With the Sierra 100-grain bullet, Alliant Reloder 26 produced a .71-inch group at 3,063 fps with 46.5 grains of powder, a 48.5-grain maximum load printing around an inch at an impressive 3,162 fps. IMR-4451 is a proven 6mm Remington powder, and showed that again by assembling sub-MOA groups with every load, the best with a maximum load of 41 grains at 2,852 fps measuring .45 inch. The best group with the Sierra – .33 inch – resulted from 42.5 grains of Reloder 16 at a hard-hitting 3,016 fps.
I went out on a limb with my .25-06 Remington, auditioning powders I hadn’t tried before, mostly temperature-insensitive formulas. This experiment wasn’t exactly profitable as most loads grouped larger than proven prescriptions using older powders like IMR-4350. The Speer 100-grain bullet printed .75 inch at 2,986 fps with a 54-grain maximum load of Vihtavuori N560, while 53.5 grains of Hodgdon H-4831sc produced the best overall group of just .63 inch at 2,986 fps. Everything else produced larger groups than this rifle usually prints. The Hornady 117-grain InterLock, especially, didn’t work with this rifle, with the best groups just over an inch – though well suited for big-game hunting. Overall, Hodgdon H-1000 produced the best results with velocities from 2,859 to 2,964 fps.
My old 150-grain .30-06 Springfield loads stood up well, with the roundnose again slightly more accurate than the pointed Hornady InterLocks. Speer’s 150-grain Hot-Cor and Accurate 4064 (which I just happened to have 8 pounds of!) proved to be the magic combination from this rifle. A 52.5-grain charge pushed this bullet to 2,713 fps and produced a .55-inch group.
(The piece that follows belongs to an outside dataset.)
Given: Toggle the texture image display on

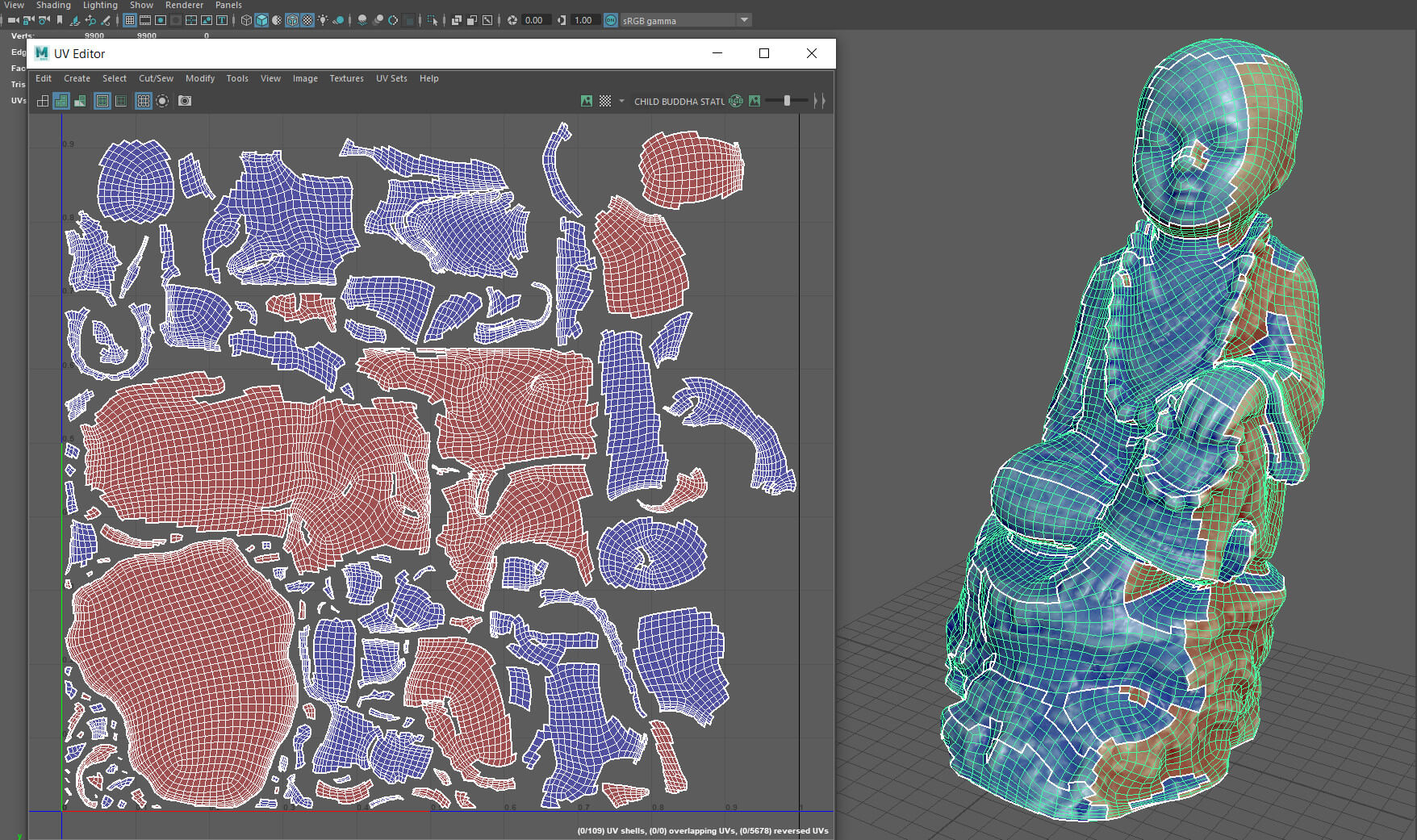Looking at the screenshot, I should 587,101.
Shooters World Match Rifle also proved accurate, producing a .59-inch group at a slower 2,613 fps, though a maximum load of 52.5 grains produced a sub-MOA group at 2,818 fps.
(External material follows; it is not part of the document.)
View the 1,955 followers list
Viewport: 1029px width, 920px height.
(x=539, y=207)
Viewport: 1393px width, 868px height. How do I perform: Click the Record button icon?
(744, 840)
Things really clicked in with the 180-grain InterLock – a welcome surprise. I’ve always considered 165-grain bullets in the .30-06 ideal, but this test made me reconsider that notion. The 180-grain bullet produced the smallest group this rifle has ever shot, .31 inch at 2,612 fps with a 56.5-grain maximum load of Hodgdon Superformance. Shooters World Precision Rifle broke .75 MOA with 45 grains of powder at just 2,342 fps, a 47-grain maximum load hitting just 2,456 fps. Norma’s URP deserves more experimentation, producing sub-MOA groups with 51.5 and 52.5 grains of powder at 2,390 and 2,485 fps, respectively.
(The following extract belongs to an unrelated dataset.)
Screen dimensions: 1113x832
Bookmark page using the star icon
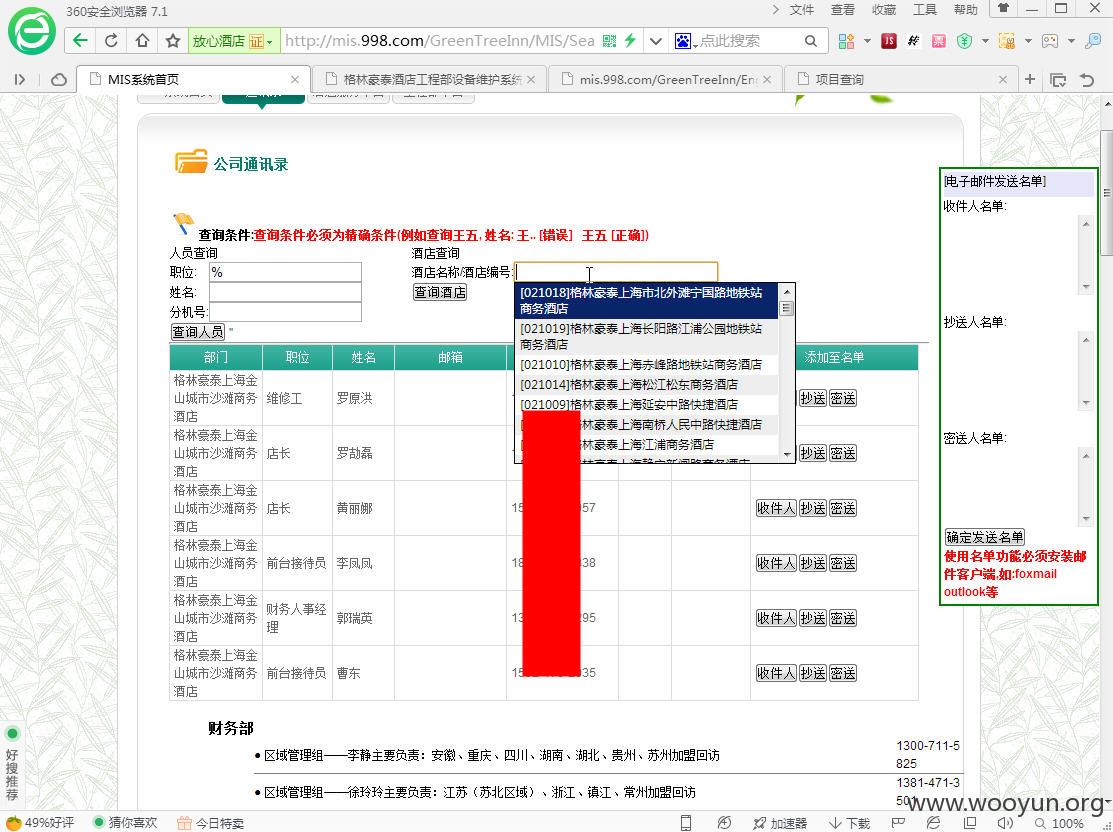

My 6mm Remington lost a wee bit of ground, softnose to long-range target bullets, but my .25-06 Remington lost more. Proven loads for these rifles have been worked out for a period of years, while these could be considered a great start. My .30-06, on the other hand, shot some of the best groups it has ever assembled, handily beating the loads I actually spent time working on years ago. Still, I occasionally have to step back slightly and recall that the varmint shooting I concentrate on most frequently is a different game than big-game hunting. There is not a single load listed here that doesn’t provide perfectly acceptable accuracy for big game at reasonable ranges, while the most accurate among them is suitable for trickier long-range work.
* * *
Retraction: In my Handloader No. 335 (December-January 2021) feature entitled “Hunting Loads for the 7mm-08 Remington,” I inadvertently labeled the 130-grain bullet as a Sierra product. This was incorrect, as it was a 130-grain Speer BTSP, not a Sierra bullet. I apologize for any confusion this may have caused.